「下流志向」 内田樹 (講談社文庫)
進んで下流社会に身を投じようとする、若者の奇妙な行動の理由を解明した著作です。
副題は「学ばない子どもたち 働かない若者たち」。著者の代表作のひとつです。
2007年に単行本が出版されて話題になり、2009年には講談社文庫から出ました。
講演会で話した内容がもととなっているため、とても分かりやすく書かれています。

下流志向〈学ばない子どもたち 働かない若者たち〉 (講談社文庫)
- 作者: 内田 樹
- 出版社/メーカー: 講談社
- 発売日: 2009/07/15
- メディア: 文庫
最近、これまで決して見られなかった集団が、目に付くようになってきました。
「学ばないこと、労働しないことを『誇らしく思う』」という集団です。
なぜ子どもたちは、学びから堂々と逃亡するのか?
なぜ若者たちは、労働を頑なに拒否するのか?
そこには、子どもたちを取り巻く市場原理の法則が、大きく関わっています。
人生において、消費者として社会に出た子どもは、何事も等価交換で考えます。
彼らは、教育がもたらしてくれるものを、粘り強く待とうとはしません。
即座に授業の苦痛を見積もり、できるだけ賢く取引しようと計算して・・・
非常に興味深い内容でした。

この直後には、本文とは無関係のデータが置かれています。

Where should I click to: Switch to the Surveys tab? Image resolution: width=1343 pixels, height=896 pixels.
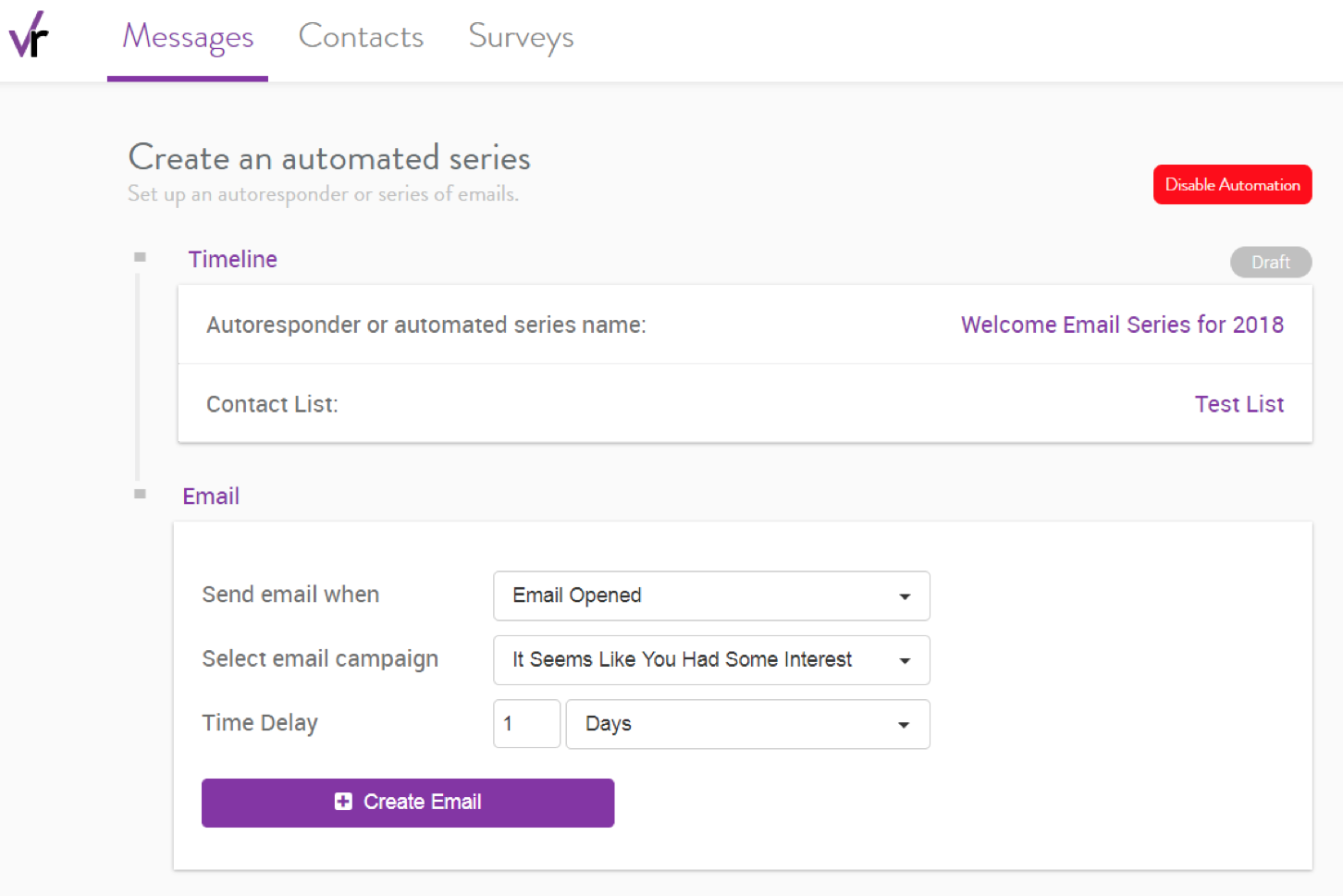click(x=521, y=37)

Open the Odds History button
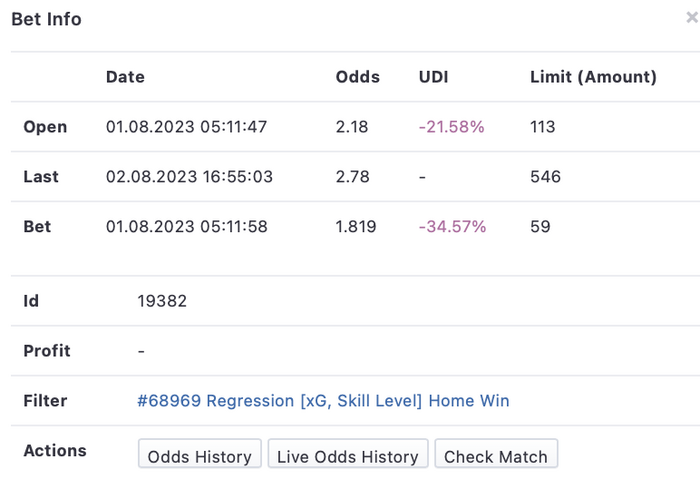pyautogui.click(x=200, y=454)
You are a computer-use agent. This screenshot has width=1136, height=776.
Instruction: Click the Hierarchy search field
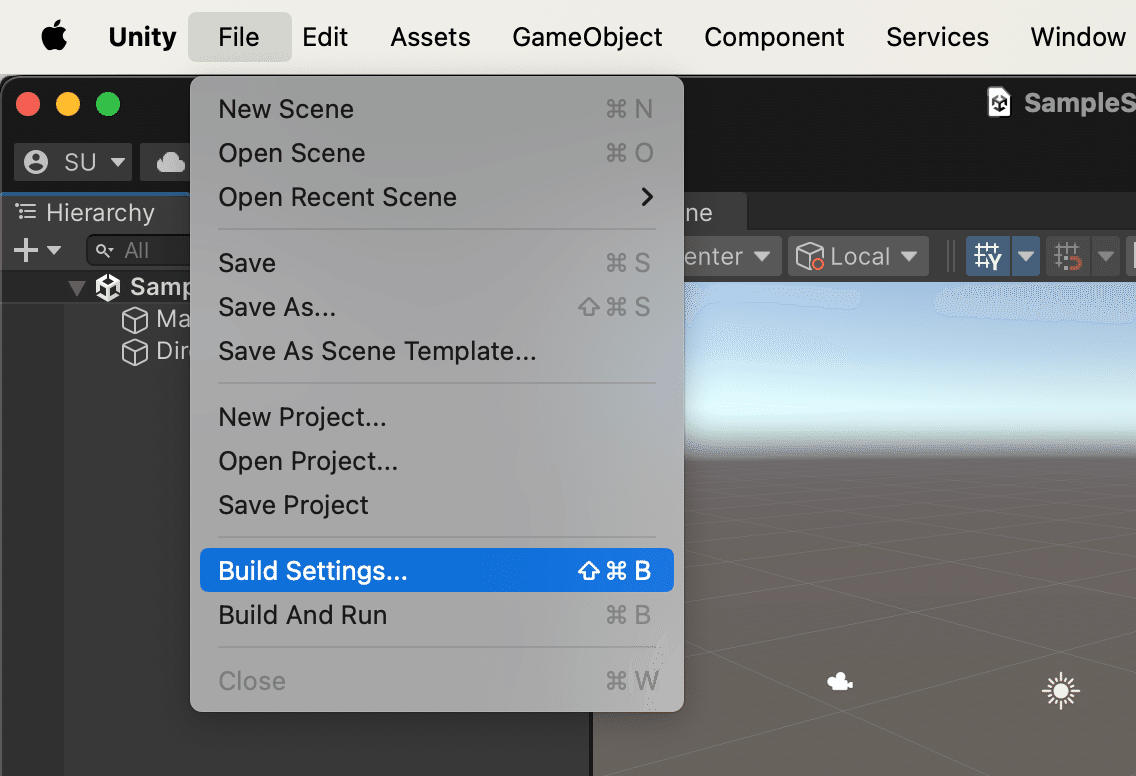[138, 250]
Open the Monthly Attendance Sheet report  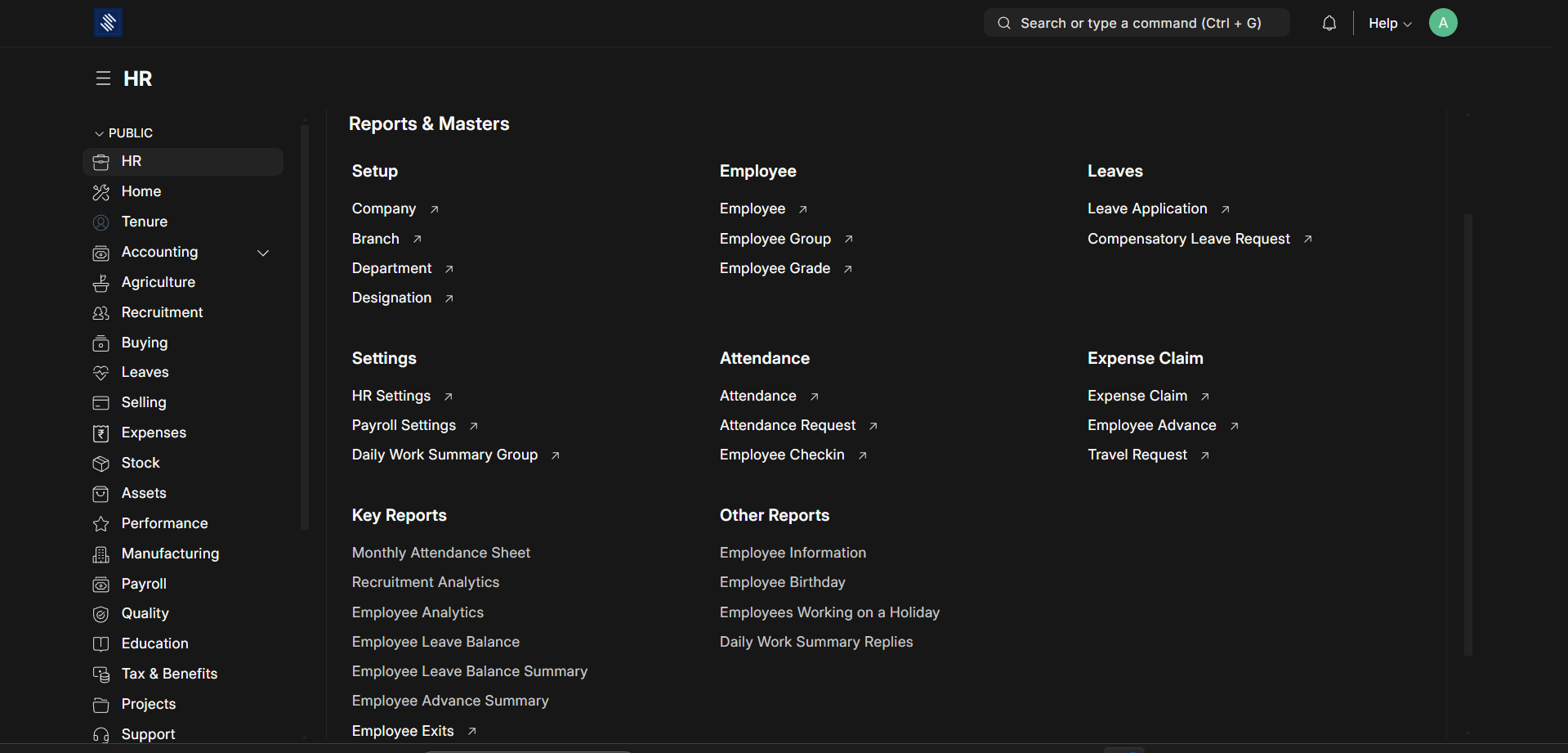[440, 553]
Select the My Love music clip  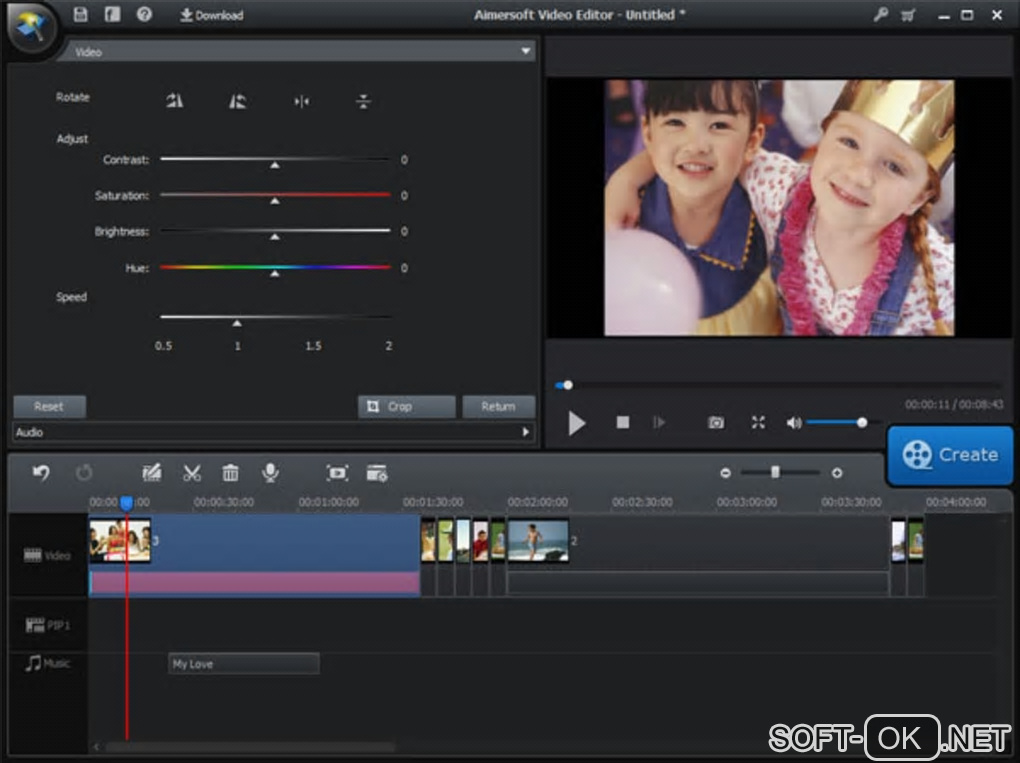243,663
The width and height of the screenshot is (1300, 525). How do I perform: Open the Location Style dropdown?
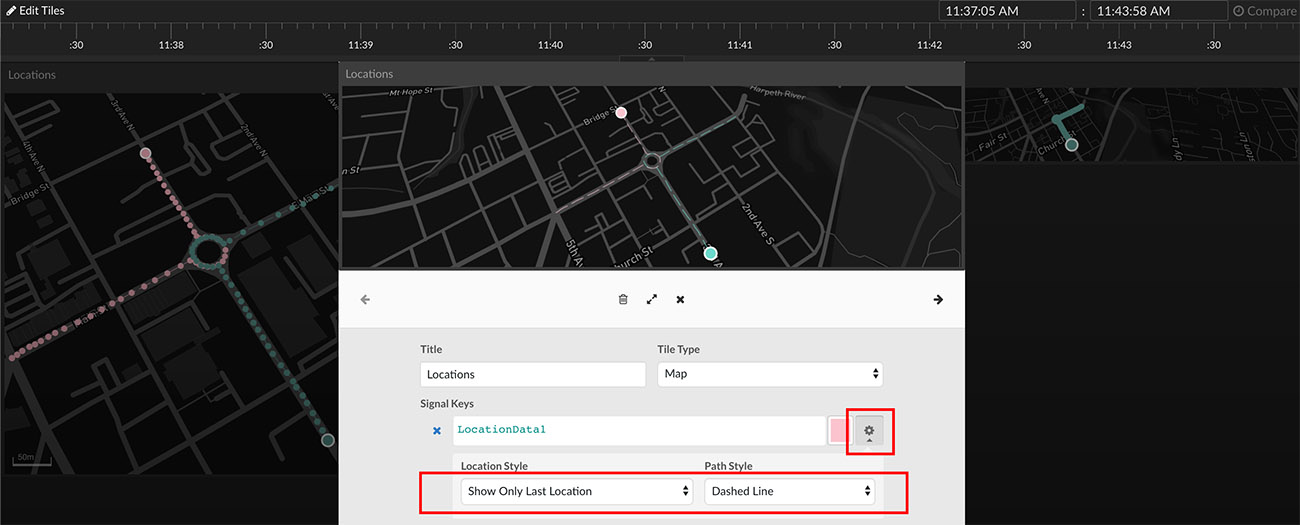(x=576, y=491)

まさに瞠目の書です。
「なるほど、そういうことか」と、色々なことが納得できました。
市場原理、リスク社会、自分探しの思想、自己責任論、そして社会情勢・・・
様々な観点から、教育からの逃走と労働からの逃走の理由を解明していきます。
私が思うに、現代の子どもは「お客様」として扱われることに慣れています。
少子化によって、子供が大事にされすぎるようになった結果かもしれません。
そして多くの保護者もまた、自分たちを学校の「お客様」と考えているようです。
更に悪いことに、学校側も彼らを「お客様」扱いし、ご機嫌を窺がっています。
子どもが「勉強が面白くない」と言うと、保護者も社会も「そうだそうだ」と言う。
学校はそれを真面目に受け取って、「授業を面白くしよう」と努力してしまいます。
でも本当は、勉強を面白くするのは、まったく本人しだいです。
勉強には根気が必要で、根気よく学んだ者にだけ、その面白さが分かるものです。
だから、まず子どもに「面白くなるように一生懸命やってみろ」と言うべきです。
「ある程度がんばってみないと、勉強は面白くならないものだ」と教えるべきです。
最近の若者は離職率が高いといいますが、労働にも同じことが言えると思います。
「仕事が面白くない」と言う人の中には、面白くなる前に見限った人もいるのでは?
(とはいえ、ブラック企業やブラックバイトもあるので、一概には言えません。
真面目な若者を食い物にするような職場があることも、悲しい事実です。)
ところで、「下流志向」の第四章は質疑応答になっています。これがまた面白い。
特に「スターウォーズ」から師弟論を語るところなど、目からウロコでした。
内田樹が教育について語ったものには、ほかにも「街場の教育論」があります。
文庫化されたら読んでみたいです。
「下流志向」の中で、「二十四の瞳」が取り上げられていました。
あのすてきな大石先生について、意外なコメントが・・・
さいごに。(インフル)
娘の体温が急上昇したので、病院に連れて行ったら、インフルエンザでした。
娘のクラスは、その日は8人休んだのだそうです。